What is needed =>
Find the line with "Image resolution: width=1230" in the records below. Copy it and every line after it, up to and including the line with "Task: Switch to the Metrics tab".

____ Input

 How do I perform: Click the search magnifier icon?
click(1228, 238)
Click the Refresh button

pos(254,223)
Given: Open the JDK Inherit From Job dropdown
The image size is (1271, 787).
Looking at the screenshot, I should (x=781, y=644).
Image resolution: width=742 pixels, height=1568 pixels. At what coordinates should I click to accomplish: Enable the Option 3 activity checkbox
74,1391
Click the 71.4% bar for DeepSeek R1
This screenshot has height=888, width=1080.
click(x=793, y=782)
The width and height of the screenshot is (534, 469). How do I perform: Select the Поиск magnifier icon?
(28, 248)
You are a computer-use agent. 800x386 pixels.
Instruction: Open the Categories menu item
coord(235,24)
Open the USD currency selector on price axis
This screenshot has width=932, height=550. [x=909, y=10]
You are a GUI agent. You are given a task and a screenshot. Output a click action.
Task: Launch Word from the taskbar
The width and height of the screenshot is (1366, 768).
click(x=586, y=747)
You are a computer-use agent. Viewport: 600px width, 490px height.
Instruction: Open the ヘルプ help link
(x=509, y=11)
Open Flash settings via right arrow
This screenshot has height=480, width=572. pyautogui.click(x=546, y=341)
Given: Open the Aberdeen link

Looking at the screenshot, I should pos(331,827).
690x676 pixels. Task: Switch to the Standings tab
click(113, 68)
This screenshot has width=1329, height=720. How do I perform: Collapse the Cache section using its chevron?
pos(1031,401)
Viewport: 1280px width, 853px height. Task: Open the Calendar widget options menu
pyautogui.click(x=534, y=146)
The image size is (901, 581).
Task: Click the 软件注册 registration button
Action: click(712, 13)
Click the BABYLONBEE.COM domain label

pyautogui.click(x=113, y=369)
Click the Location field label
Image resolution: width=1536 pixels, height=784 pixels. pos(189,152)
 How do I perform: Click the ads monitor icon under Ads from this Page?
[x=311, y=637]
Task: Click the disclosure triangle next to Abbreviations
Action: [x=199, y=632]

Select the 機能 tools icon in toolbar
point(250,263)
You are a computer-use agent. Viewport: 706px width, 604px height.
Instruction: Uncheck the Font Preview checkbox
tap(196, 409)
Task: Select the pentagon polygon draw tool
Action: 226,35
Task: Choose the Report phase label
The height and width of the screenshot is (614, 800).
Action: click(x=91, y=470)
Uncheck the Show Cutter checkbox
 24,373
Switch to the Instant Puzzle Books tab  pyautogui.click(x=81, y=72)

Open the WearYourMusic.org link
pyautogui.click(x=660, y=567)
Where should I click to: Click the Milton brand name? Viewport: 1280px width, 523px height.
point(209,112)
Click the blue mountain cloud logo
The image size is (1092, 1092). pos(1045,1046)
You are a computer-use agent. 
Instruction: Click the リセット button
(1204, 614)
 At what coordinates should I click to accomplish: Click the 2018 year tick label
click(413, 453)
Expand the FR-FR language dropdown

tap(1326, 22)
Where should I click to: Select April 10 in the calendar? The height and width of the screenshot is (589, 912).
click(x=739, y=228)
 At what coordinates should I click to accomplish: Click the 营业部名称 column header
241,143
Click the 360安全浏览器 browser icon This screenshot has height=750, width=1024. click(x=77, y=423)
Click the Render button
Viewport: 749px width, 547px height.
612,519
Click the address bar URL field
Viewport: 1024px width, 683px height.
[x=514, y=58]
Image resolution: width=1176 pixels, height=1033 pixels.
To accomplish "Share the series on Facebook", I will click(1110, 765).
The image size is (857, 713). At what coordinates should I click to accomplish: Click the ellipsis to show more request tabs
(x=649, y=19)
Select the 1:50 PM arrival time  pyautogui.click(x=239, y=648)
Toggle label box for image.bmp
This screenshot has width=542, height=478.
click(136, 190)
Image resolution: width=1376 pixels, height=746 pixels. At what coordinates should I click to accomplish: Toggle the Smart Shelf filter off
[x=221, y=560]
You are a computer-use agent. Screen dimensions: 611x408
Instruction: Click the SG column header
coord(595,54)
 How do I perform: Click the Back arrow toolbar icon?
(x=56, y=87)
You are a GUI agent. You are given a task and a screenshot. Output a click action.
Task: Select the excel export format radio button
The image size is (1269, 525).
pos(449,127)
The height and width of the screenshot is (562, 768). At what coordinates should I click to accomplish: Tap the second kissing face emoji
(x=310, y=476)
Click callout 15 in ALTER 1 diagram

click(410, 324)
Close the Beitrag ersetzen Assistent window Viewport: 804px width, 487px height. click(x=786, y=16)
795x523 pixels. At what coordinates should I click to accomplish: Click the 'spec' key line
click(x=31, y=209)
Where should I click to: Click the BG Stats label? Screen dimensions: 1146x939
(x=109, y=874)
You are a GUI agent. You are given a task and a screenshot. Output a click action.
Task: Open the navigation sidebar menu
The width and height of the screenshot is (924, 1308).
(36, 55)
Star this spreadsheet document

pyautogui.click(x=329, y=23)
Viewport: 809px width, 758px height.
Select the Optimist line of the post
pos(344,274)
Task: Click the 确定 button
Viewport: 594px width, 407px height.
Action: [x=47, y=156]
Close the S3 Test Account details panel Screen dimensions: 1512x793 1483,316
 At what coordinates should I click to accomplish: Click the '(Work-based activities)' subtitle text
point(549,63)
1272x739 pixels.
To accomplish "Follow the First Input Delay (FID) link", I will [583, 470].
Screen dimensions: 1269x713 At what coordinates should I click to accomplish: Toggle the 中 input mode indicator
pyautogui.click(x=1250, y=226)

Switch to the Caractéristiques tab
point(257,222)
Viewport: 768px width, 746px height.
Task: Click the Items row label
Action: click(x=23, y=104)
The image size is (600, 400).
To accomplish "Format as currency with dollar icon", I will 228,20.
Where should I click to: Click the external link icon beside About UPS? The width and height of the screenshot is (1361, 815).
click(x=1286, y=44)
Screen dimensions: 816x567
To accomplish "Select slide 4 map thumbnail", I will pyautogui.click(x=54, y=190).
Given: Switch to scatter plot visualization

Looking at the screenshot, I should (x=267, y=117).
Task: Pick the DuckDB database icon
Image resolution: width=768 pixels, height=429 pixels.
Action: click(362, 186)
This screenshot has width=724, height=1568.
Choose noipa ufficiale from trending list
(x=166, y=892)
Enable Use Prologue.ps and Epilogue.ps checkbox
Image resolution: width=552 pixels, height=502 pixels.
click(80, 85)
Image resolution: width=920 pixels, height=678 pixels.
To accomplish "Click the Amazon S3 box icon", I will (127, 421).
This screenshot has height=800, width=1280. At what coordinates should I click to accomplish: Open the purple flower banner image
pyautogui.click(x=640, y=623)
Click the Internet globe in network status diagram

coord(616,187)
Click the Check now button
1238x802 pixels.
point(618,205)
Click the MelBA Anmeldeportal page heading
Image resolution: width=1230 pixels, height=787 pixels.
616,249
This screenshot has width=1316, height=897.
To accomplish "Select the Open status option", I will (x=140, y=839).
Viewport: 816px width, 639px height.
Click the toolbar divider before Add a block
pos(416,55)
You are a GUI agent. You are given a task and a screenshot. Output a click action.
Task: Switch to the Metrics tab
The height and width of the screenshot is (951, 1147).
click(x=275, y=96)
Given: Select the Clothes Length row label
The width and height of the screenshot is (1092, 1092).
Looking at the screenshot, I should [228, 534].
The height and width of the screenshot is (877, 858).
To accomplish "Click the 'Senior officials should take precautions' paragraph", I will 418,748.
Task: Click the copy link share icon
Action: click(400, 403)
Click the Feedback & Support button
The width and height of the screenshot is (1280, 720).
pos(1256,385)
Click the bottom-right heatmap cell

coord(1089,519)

________

Output for this task =>
Image resolution: width=1230 pixels, height=787 pixels.
616,249
This screenshot has width=1316, height=897.
To accomplish "Select the Open status option", I will (x=140, y=839).
Viewport: 816px width, 639px height.
Click the toolbar divider before Add a block
pos(416,55)
You are a GUI agent. You are given a task and a screenshot. Output a click action.
Task: Switch to the Metrics tab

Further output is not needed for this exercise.